Traditional irrigation responsible for water shortage in Iran
Tehran, Iran, September 27
By Mehdi Sepahvand -- Trend:
Traditional irrigation is responsible for the current water shortage in Iran which is heading toward crisis, a water management director has said.
If modern technology is used, there will be no need to worry about an impending drought, Ebrahim Vazir, CEO of Tehran Azud water treatment company told Trend September 27.
He said the Ministry of Agriculture needs to cooperate with the private sector to use the latest technology in irrigation.
While the Iranian government encourages households to reduce their water consumption, statistics reveal that over 90 percent of the country's water is consumed in agriculture.
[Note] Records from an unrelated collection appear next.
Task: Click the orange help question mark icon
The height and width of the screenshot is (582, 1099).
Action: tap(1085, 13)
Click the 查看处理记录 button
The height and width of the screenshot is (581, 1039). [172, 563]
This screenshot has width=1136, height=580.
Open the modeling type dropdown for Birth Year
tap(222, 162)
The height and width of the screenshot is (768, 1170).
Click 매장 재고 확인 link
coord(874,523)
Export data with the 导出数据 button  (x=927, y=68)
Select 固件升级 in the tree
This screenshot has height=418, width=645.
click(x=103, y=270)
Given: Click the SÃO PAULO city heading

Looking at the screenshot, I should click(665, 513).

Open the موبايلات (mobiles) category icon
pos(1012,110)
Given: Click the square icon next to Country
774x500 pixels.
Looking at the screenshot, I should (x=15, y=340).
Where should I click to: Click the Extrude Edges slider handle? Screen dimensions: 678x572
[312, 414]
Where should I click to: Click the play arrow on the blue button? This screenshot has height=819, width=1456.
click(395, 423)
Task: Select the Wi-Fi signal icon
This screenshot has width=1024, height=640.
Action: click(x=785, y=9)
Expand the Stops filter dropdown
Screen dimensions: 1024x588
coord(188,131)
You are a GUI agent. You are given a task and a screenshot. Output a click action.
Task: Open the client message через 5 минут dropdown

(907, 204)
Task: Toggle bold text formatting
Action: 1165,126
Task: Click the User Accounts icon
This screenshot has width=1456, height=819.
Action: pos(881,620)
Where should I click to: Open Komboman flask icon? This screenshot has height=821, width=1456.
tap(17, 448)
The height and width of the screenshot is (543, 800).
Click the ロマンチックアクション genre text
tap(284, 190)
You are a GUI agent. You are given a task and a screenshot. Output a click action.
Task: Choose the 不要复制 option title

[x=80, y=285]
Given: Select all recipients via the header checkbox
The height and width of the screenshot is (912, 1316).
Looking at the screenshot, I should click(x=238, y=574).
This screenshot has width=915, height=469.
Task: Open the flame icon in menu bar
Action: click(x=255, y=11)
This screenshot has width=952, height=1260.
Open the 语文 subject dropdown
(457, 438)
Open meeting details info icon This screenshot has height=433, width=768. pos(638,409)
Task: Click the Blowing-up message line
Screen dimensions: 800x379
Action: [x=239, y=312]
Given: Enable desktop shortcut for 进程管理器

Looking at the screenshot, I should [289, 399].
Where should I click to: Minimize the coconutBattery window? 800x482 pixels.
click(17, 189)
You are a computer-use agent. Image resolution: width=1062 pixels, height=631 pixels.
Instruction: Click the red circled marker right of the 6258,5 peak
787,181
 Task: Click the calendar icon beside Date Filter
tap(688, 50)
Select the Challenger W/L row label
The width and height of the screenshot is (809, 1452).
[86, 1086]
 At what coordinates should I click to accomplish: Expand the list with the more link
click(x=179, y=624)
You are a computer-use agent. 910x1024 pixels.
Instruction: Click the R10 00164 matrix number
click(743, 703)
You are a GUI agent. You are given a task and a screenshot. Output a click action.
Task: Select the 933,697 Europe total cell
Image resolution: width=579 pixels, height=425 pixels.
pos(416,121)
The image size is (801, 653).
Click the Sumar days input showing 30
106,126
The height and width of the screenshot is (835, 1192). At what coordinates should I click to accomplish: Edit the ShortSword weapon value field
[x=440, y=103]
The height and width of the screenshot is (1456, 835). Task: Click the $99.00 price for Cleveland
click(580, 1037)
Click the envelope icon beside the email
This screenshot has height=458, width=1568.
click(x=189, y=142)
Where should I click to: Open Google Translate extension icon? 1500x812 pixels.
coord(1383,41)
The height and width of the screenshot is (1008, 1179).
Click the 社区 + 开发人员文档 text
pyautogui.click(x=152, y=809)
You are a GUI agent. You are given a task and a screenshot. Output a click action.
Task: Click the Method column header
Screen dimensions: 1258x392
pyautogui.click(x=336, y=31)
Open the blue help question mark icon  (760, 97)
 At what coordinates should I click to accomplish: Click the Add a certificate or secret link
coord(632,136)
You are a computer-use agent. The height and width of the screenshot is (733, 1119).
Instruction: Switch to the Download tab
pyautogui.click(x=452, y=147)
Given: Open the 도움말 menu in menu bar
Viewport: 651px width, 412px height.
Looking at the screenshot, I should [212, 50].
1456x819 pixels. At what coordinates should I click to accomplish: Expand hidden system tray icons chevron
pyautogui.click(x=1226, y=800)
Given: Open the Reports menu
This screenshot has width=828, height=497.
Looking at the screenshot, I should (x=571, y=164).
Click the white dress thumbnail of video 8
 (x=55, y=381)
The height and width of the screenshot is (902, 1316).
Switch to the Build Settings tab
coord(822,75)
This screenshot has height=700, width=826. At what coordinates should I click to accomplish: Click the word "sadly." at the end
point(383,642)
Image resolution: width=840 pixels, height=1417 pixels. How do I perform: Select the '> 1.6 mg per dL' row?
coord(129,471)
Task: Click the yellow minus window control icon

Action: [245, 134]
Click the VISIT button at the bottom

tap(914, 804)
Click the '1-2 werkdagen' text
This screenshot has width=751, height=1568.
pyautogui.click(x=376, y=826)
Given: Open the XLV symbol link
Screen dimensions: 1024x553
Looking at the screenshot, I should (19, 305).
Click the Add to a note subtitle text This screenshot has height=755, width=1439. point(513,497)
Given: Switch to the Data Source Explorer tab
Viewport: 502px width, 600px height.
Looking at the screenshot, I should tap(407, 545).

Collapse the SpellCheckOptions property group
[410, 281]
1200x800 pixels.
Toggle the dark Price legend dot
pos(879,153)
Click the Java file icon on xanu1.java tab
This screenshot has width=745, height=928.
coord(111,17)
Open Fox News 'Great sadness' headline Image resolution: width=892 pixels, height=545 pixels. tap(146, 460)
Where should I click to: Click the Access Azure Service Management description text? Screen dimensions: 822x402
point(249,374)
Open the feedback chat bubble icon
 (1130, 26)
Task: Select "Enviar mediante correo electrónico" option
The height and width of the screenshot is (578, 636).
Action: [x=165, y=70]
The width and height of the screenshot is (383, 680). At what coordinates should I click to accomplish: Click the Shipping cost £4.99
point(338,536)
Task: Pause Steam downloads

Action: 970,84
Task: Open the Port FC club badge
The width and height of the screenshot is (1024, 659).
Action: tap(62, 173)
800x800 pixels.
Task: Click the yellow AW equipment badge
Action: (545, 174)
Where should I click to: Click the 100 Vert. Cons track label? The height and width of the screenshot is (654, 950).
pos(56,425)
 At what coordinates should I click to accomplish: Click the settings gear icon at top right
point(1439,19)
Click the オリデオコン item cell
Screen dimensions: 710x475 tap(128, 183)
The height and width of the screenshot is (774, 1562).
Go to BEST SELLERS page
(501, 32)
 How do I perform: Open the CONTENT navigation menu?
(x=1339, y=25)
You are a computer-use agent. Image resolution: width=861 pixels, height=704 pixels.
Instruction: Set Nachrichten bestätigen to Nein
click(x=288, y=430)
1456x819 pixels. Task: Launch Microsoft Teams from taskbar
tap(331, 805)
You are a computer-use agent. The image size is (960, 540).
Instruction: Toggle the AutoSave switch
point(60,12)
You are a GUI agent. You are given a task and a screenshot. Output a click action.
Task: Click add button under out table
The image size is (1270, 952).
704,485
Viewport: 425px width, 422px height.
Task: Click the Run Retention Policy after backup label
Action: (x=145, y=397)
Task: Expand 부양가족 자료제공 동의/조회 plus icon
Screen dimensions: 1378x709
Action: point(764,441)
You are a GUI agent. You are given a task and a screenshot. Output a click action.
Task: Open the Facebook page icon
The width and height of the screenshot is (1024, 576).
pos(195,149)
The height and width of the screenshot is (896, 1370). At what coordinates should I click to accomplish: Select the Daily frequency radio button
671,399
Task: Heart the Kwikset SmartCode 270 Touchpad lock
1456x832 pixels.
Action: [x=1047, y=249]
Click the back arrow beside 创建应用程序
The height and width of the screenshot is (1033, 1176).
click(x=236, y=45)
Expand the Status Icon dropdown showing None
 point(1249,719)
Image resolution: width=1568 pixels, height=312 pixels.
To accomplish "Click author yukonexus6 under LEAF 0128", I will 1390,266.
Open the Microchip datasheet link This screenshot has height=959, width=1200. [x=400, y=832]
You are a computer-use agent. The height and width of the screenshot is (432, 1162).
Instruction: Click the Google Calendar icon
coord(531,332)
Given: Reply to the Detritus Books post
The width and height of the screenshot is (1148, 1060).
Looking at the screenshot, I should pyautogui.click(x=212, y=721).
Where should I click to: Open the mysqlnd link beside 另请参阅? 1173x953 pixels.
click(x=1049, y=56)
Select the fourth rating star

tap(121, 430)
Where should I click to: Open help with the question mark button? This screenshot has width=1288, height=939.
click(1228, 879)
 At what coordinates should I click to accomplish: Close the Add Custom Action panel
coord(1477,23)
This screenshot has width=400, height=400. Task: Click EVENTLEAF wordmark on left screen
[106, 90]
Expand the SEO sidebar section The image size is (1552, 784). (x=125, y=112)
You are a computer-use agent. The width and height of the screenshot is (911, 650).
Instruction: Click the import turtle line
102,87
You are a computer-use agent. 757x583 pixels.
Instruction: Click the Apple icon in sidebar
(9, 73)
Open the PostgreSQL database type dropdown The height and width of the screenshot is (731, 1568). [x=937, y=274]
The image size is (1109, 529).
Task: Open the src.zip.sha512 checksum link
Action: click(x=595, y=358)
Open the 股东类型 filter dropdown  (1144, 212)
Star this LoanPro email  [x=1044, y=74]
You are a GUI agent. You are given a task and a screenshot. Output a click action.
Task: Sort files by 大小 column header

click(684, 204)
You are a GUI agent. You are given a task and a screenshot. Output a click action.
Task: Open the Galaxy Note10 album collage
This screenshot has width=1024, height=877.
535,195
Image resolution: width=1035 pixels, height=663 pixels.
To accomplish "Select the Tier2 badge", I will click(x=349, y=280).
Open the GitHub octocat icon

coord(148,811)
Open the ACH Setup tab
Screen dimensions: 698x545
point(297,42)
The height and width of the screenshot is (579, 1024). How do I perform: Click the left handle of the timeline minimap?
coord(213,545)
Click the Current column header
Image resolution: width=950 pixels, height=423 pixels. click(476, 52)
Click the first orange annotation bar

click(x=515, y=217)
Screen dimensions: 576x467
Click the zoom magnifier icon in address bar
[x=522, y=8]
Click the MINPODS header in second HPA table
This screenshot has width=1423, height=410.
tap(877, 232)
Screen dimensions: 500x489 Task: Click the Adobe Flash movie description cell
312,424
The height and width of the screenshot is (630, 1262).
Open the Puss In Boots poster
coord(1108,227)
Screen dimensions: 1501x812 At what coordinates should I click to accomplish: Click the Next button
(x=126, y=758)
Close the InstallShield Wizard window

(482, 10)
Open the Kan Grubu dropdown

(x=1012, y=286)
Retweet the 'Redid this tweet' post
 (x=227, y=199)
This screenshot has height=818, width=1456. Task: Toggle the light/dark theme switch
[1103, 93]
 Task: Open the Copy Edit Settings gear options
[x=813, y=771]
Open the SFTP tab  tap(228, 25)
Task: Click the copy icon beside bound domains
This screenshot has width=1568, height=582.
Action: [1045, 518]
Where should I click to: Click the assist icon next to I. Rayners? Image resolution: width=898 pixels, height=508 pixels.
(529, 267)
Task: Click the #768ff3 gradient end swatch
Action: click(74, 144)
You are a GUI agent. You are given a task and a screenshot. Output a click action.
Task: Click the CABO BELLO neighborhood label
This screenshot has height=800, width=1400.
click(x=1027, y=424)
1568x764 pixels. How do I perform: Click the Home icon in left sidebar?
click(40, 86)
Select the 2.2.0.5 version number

Agriculture in Iran accounts for about one-fourth of the gross national product and employs about two-fifths of the labor force.
Because of its unique ecology, Iran is the largest fruit producer in the Middle East and North Africa where the diversity of climatic zones makes it possible to cultivate a variety of crops.
Gardening is done on 2.6 million hectares of land, including 800,000 hectares of orchards irrigated with pressurized systems.
If the country can treat industrial wastewater and prepared it for use in agriculture or back in industries, a lot of resources will be saved, Vazir added.
Realizing an impending water crisis, the Iranian government has at times discussed importing water from neighbor countries such as Tajikistan and Turkmenistan.
The amount of precipitation has decreased in average by 25 percent, compared to previous years, Iranian Energy Minister Hamid Chitchian said September 12.
Over 600 dams have been built in Iran over the past 30 years, holding 48 billion cubic meters of water.
Iran's renewable water resources declined from 130 billion cubic meters to 110 billion cubic meters a year.
Iran is located in the arid zone, and drought has been repeatedly observed in the country for the last 40 years. Drought of 1992-2002 caused great damage to the country's crop production field. Several cities, including Tehran, introduced quota for drinking water.